### Assignment:
Only one stretch of the records below is wanted: the lines from the one holding "Screen dimensions: 1568x711" through the one holding "Open the 농업정보 main menu". Return it exactly, both ends included.
───── Records for this exercise
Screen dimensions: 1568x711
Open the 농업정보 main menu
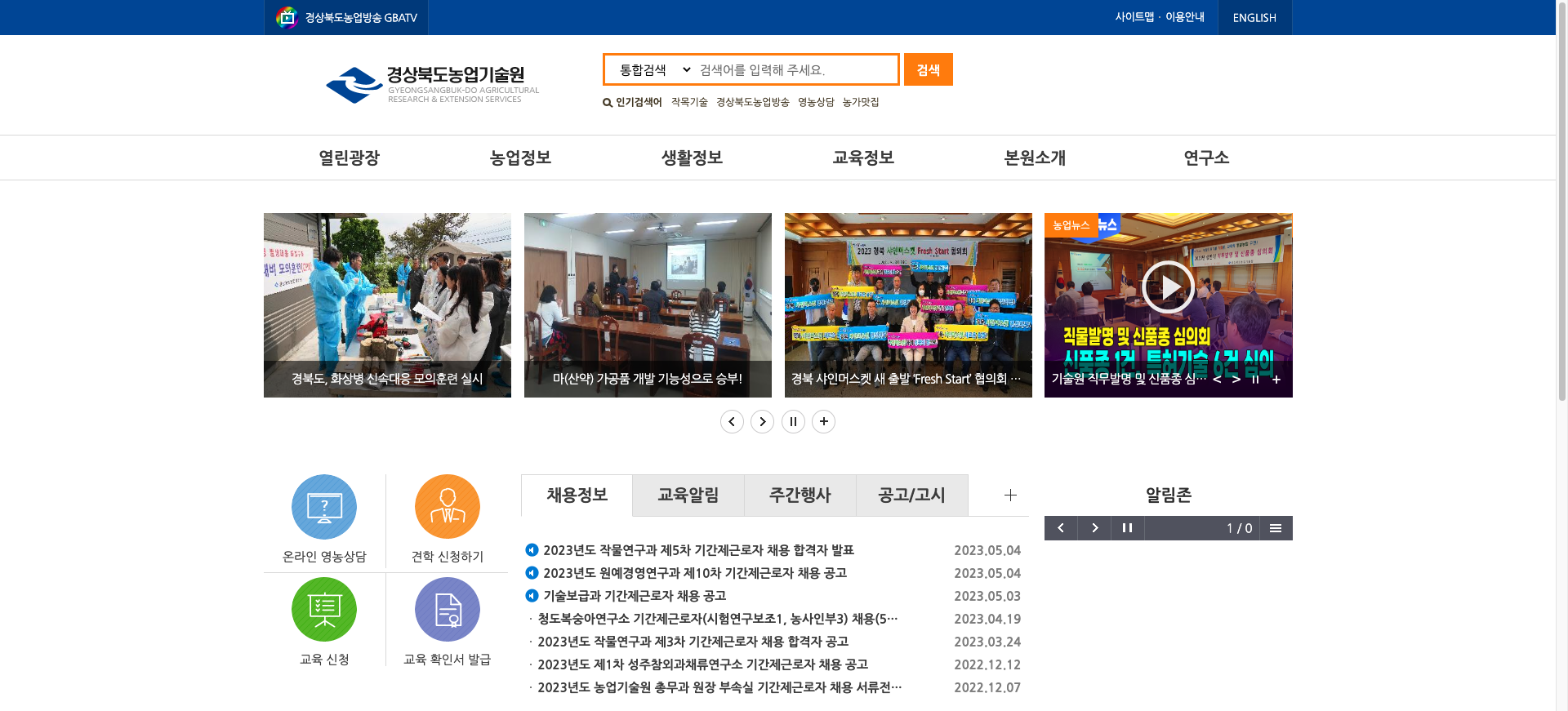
──────────
───── Records for this exercise
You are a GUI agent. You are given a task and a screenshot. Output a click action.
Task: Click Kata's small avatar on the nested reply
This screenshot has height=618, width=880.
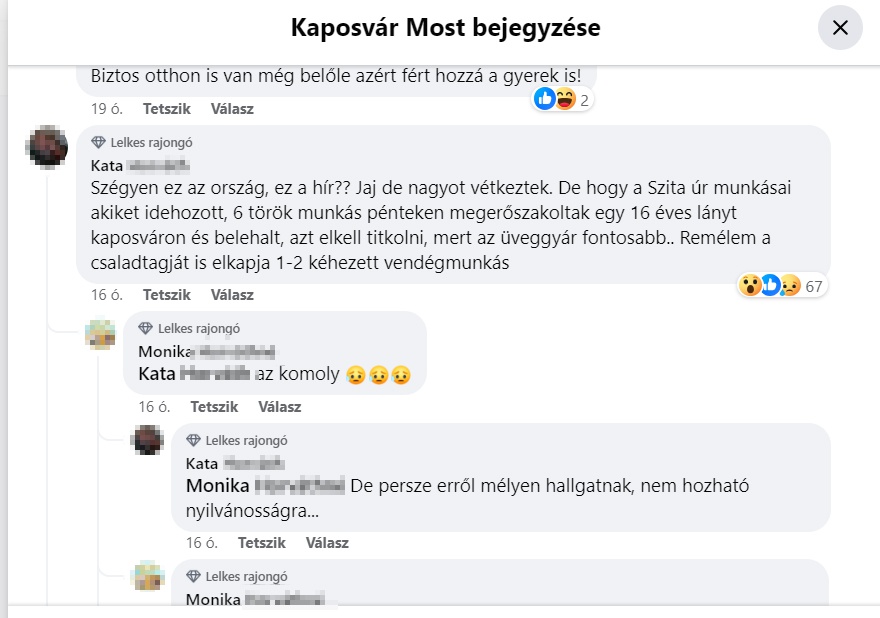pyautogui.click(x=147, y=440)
──────────
### Exercise solution:
Screen dimensions: 1568x711
Open the 농업정보 main menu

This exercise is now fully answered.